We also enable the CA share flag on regular file server cluster nodes but admins often disable it for performance reasons, the same way they might avoid SoFS for compatibility reasons. Remember when I wrote the Shakespearean prose to scale out or not to scale out? CA is not designed for copying files but for handing IOs on a file opened then being modified forever because it’s a virtual machine or database.
That’s all fine for a specific workload type, but what if you want to force write-through from a client and not care what your Windows Server OS version and configuration are? Starting in Windows 10 1809 and Windows Server 2019, I’ve got an answer for you:
NET USE /WRITETHROUGH
New-SMBMapping -UseWriteThrough
When you map a UNC path (with or without a letter) to a remote Windows Server using whatever flavor of SMB and provide the new flag, you will send along the write-through command for any files you create or modify over that session. Now an admin can specify for users’ logon scripts or their own mapped drives that any IO happening on there will ignore those caches and guarantee writes for maximum durability when you don’t trust the reliability of your servers. And you’ll certainly find out how fast your drives really are!
Let’s see it in action. First, I map a drive normally and copy a single 10GB file then 3,100 little files that added up to 10GB. I use robocopy for all my tests because it has exact copy times and lets me add efficiency like multi-threaded copies; stay away from File Explorer for any testing. Hell, stay away from it for copies the rest of the time too!
As you can see, my single big file took 48 seconds, and my many small files took a bit longer. A large batch, multi-directory small file copy to a server has tons of overhead that a single sequential IO write large file does not, so just to get that time close I still needed to add multi-threading (another reason to use Robocopy instead of File Explorer every time!)

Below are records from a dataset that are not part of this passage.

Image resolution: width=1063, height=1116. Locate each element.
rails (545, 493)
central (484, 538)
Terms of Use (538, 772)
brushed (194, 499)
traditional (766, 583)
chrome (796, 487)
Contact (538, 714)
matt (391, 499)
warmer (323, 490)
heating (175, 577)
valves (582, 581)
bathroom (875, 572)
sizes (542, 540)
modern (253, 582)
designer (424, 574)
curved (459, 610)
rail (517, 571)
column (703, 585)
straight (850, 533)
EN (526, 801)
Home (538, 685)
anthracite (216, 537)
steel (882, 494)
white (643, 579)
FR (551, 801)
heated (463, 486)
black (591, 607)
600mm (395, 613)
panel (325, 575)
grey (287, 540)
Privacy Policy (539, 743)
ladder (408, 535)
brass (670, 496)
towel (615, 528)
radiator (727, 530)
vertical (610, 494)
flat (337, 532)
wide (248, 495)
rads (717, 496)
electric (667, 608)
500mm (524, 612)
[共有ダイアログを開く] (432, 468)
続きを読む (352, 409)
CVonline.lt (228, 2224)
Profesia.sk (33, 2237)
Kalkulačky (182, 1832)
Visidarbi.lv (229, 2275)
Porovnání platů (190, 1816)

Now let’s try that again with write-through enabled:
We took a hit in time. Still, perhaps worth guaranteeing that some 125Gb file copy wasn’t corrupted by a server crash at the last couple seconds of IO the way Murphy always guarantees.
The difference in SMB quite simple: a single flag will now be enabled on every Create File request operation. This tells all subsequent writes to the file to require the storage to support and use FUA.
Nothing else needs to be done and the rest of the SMB conversation will look normal.
As you saw, there is a performance hit to requiring write through, and it can vary a little or a lot. Your mileage will vary here – I am using some pretty quick SSD storage and low latency 10Gb networking without congestion, you might not be so fortunate. You can use the Robocopy /J option on very large files - tens of GB or larger - to offset this a hit a bit, if you’re feeling fancy.
Test test test!
The odds of you needing write through for a normal user doing normal user things is pretty low; their files are small, apps like Office often keep local copies, and their window of some IO living in a server buffer just as it replied back to the client but then crashed before committing to disk is really quite small. The overhead for them is pretty light too, however; unless they are copying very large files all the time, they typically won’t see a huge downside to you mapping their drives with write through.